Task details:
Output, word for word, the lines of this listing that fall between the line with "2. světová válka (247, 1217)" and the line with "Hledat (155, 54)", counting both of those lines, and no others.

Entries shown:

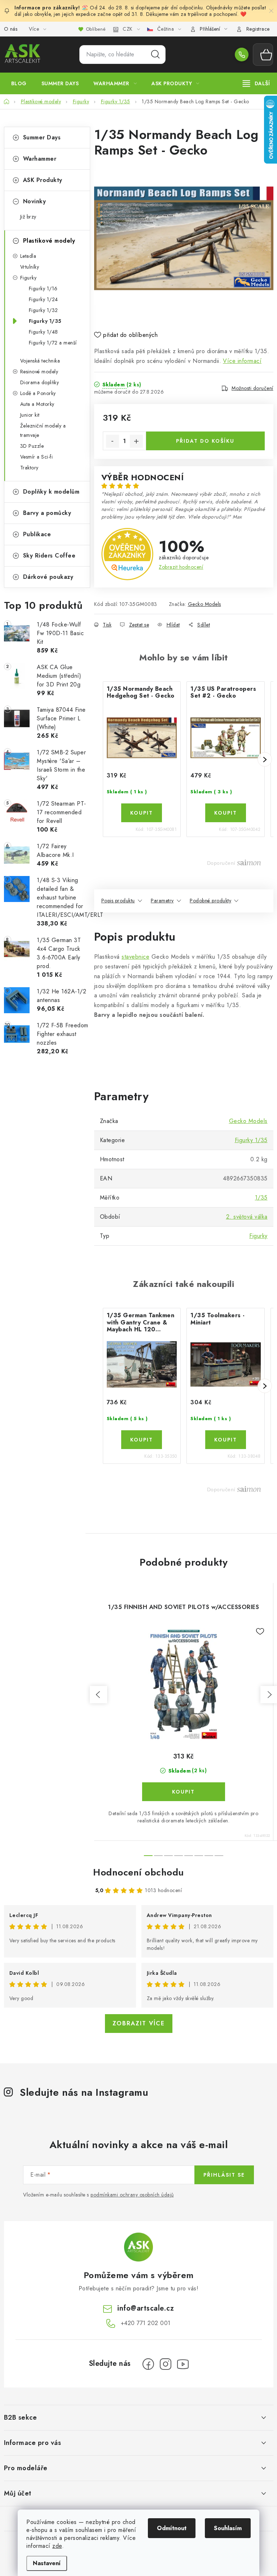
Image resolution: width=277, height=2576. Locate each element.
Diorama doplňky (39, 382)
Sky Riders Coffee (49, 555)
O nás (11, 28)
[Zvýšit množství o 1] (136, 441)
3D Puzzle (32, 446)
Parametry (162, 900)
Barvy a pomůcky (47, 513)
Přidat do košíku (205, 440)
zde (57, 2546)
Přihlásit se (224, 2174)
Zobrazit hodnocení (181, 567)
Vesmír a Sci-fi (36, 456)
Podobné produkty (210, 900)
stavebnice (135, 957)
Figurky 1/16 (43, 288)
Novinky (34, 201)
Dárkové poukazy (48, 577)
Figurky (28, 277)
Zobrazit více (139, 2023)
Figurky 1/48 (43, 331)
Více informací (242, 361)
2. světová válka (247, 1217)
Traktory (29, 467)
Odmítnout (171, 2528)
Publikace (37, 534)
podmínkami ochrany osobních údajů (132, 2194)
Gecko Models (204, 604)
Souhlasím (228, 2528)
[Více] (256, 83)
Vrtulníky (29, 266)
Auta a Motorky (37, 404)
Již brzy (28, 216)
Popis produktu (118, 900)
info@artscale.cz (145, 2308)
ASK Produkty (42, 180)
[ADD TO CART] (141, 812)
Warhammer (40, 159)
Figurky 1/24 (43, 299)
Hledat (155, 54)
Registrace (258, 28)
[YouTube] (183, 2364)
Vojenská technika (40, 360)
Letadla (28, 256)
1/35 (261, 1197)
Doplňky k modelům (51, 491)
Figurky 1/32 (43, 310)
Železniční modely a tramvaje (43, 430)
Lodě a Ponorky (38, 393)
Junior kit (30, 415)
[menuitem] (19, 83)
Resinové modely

* * *

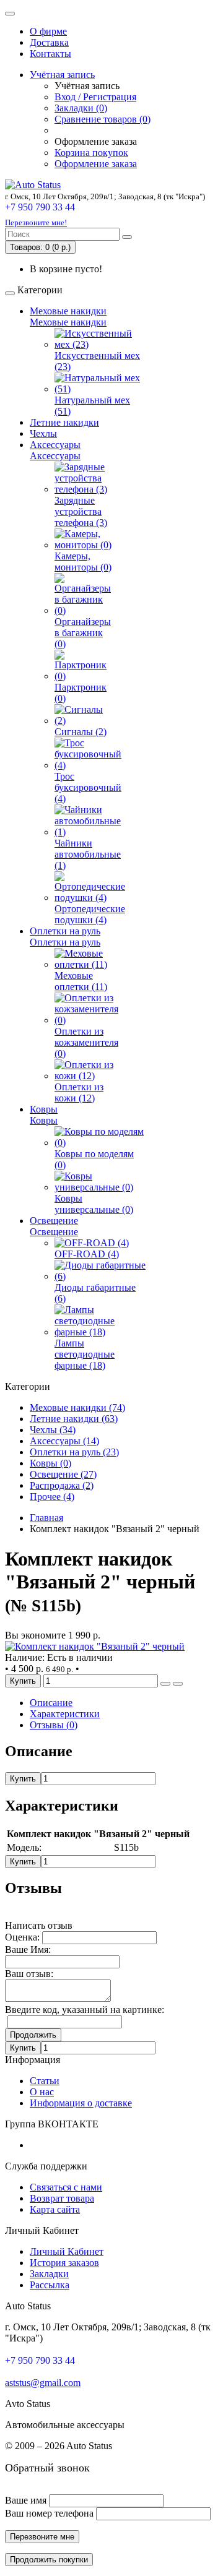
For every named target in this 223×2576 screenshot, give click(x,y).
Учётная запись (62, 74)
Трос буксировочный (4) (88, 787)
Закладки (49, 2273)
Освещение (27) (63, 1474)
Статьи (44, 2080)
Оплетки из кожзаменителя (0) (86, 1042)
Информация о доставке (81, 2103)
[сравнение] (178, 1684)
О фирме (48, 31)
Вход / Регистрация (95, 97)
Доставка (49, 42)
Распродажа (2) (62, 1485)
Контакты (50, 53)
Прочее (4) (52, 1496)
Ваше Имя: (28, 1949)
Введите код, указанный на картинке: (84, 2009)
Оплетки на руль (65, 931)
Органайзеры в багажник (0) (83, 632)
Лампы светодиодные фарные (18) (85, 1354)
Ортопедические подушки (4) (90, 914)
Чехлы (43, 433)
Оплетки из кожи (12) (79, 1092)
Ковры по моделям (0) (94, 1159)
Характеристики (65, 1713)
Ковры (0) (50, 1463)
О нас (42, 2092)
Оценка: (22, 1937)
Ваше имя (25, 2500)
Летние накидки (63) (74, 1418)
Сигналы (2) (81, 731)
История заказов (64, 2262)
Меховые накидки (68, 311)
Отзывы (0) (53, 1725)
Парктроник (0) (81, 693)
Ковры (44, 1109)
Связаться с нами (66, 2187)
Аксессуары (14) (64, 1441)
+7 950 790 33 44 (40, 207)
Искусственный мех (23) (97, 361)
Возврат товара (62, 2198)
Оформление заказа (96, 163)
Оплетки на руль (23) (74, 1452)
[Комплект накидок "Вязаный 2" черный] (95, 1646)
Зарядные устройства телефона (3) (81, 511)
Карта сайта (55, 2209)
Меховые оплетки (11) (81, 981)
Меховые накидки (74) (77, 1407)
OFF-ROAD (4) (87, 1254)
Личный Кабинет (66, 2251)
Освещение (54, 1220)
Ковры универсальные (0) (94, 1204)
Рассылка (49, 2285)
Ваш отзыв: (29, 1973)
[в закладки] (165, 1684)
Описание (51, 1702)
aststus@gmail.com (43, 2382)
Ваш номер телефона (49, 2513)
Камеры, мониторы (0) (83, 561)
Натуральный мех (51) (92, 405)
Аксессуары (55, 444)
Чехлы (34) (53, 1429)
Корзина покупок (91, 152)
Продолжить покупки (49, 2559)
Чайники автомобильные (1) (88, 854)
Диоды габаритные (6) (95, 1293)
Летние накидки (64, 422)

--

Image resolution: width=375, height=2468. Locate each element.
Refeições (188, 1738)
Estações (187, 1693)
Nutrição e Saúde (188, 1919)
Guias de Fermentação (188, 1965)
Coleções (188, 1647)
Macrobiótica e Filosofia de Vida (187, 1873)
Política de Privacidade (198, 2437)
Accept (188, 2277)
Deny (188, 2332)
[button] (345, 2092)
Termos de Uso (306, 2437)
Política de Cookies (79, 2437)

Solution for this task:
2. světová válka (247, 1217)
Traktory (29, 467)
Odmítnout (171, 2528)
Publikace (37, 534)
podmínkami ochrany osobních údajů (132, 2194)
Gecko Models (204, 604)
Souhlasím (228, 2528)
[Více] (256, 83)
Vrtulníky (29, 266)
Auta a Motorky (37, 404)
Již brzy (28, 216)
Popis produktu (118, 900)
info@artscale.cz (145, 2308)
ASK Produkty (42, 180)
[ADD TO CART] (141, 812)
Warhammer (40, 159)
Figurky 1/24 (43, 299)
Hledat (155, 54)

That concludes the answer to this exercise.